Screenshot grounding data

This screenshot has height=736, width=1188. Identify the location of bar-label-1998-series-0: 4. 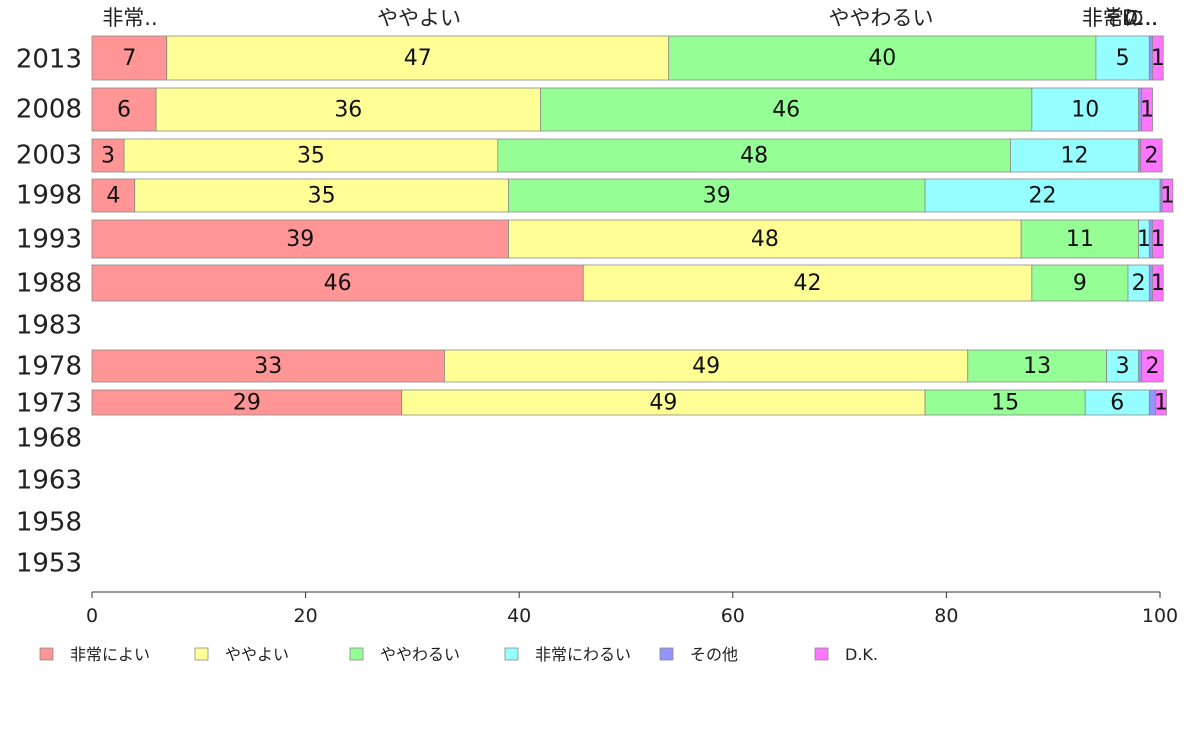
(113, 196).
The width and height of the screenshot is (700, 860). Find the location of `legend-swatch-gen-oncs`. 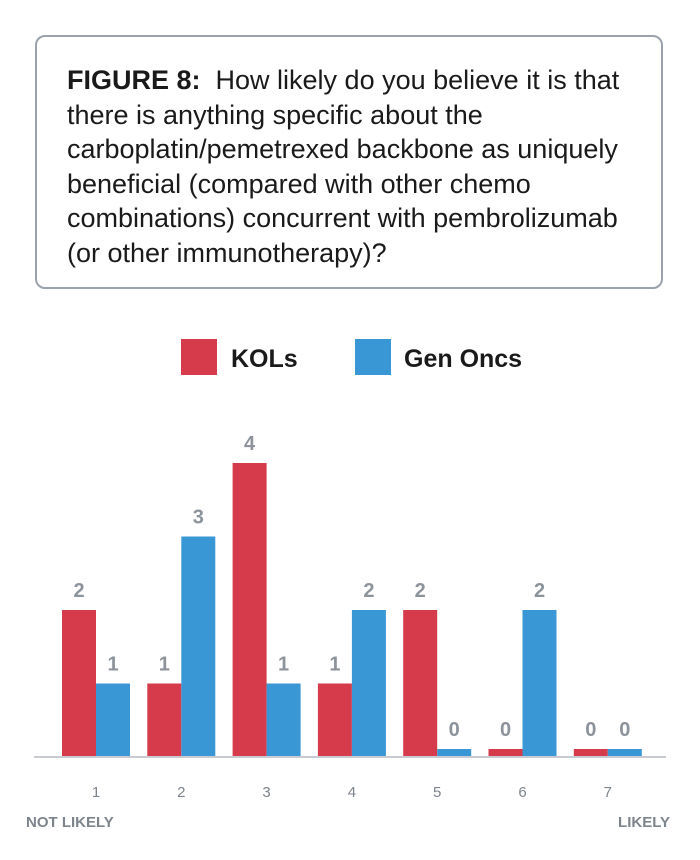

legend-swatch-gen-oncs is located at coordinates (373, 357).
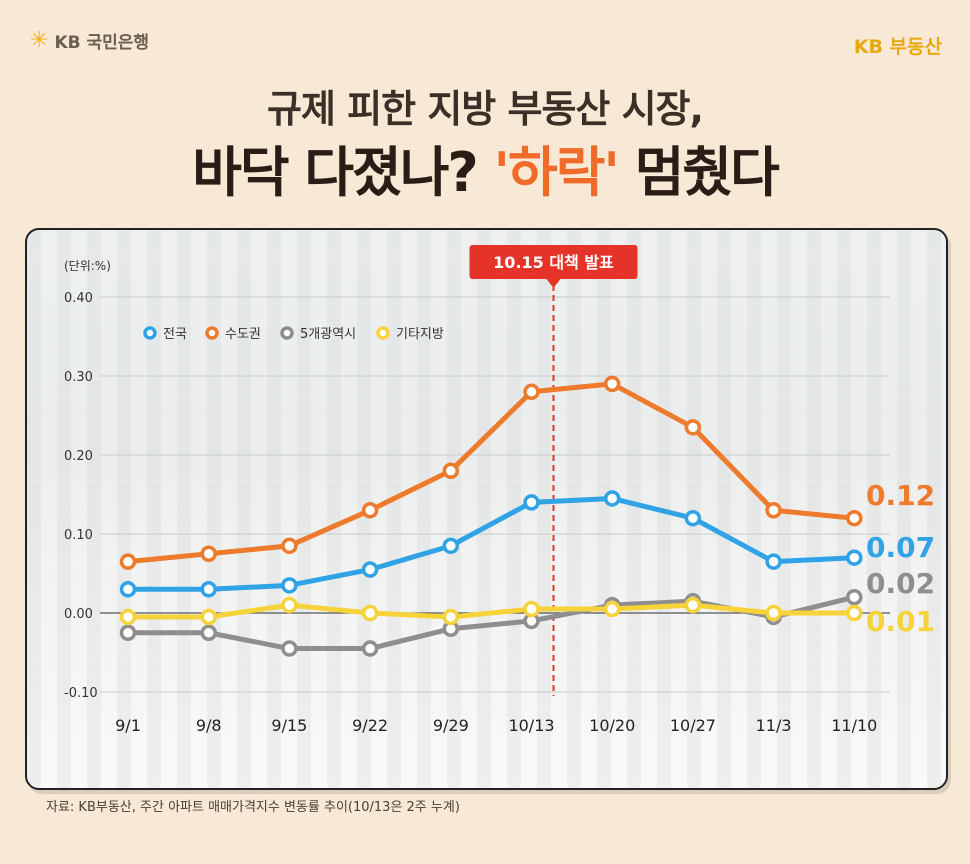 This screenshot has width=970, height=864. I want to click on x-tick-label: 9/15, so click(289, 726).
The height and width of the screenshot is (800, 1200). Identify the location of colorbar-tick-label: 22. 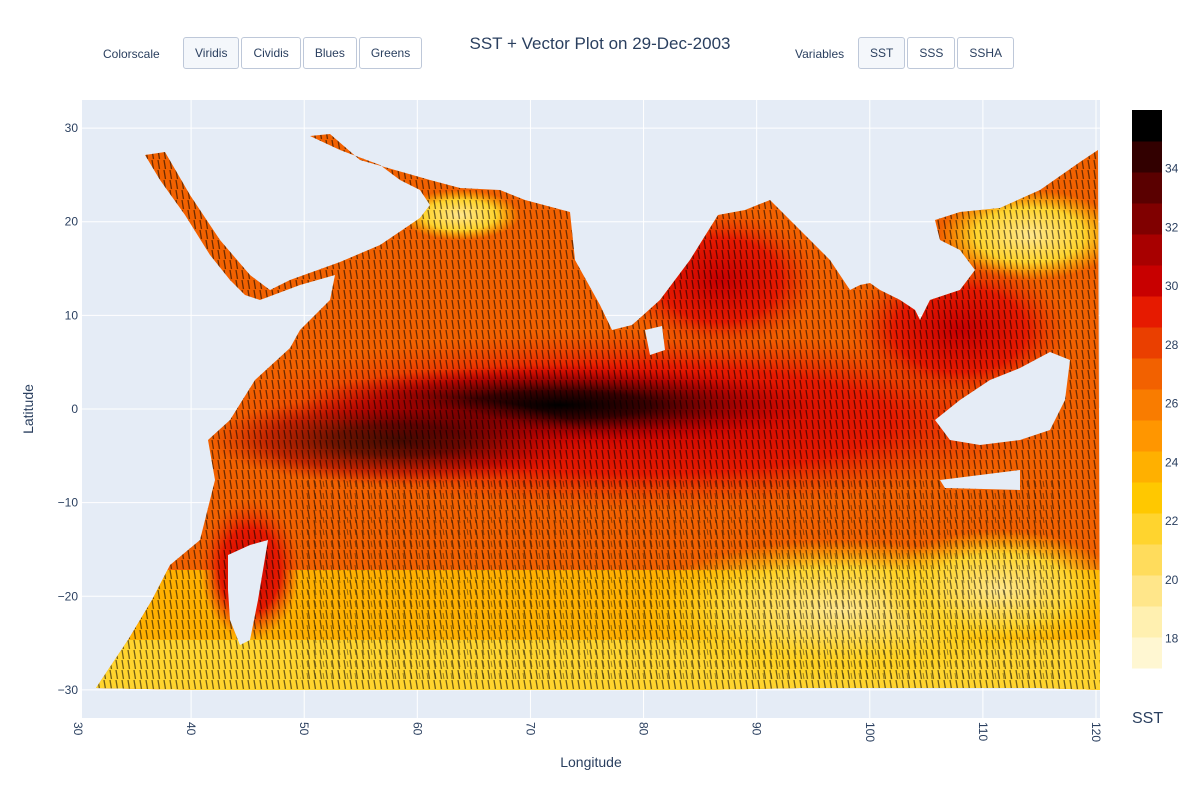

--- Brief ---
Could you format the material above as a Markdown table with the columns Row and Line, giving each line its own numbered row and skipping blank lines? Leave the pictures out.

--- Exercise result ---
| Row | Line |
|---|---|
| 1 | This screenshot has height=736, width=1188. Identify the location of bar-label-1998-series-0: 4.  |
| 2 | (113, 196). |
| 3 | The width and height of the screenshot is (700, 860). Find the location of `legend-swatch-gen-oncs`.  |
| 4 | legend-swatch-gen-oncs is located at coordinates (373, 357). |
| 5 |  This screenshot has width=970, height=864. I want to click on x-tick-label: 9/15, so click(289, 726). |
| 6 | The height and width of the screenshot is (800, 1200). Identify the location of colorbar-tick-label: 22.  |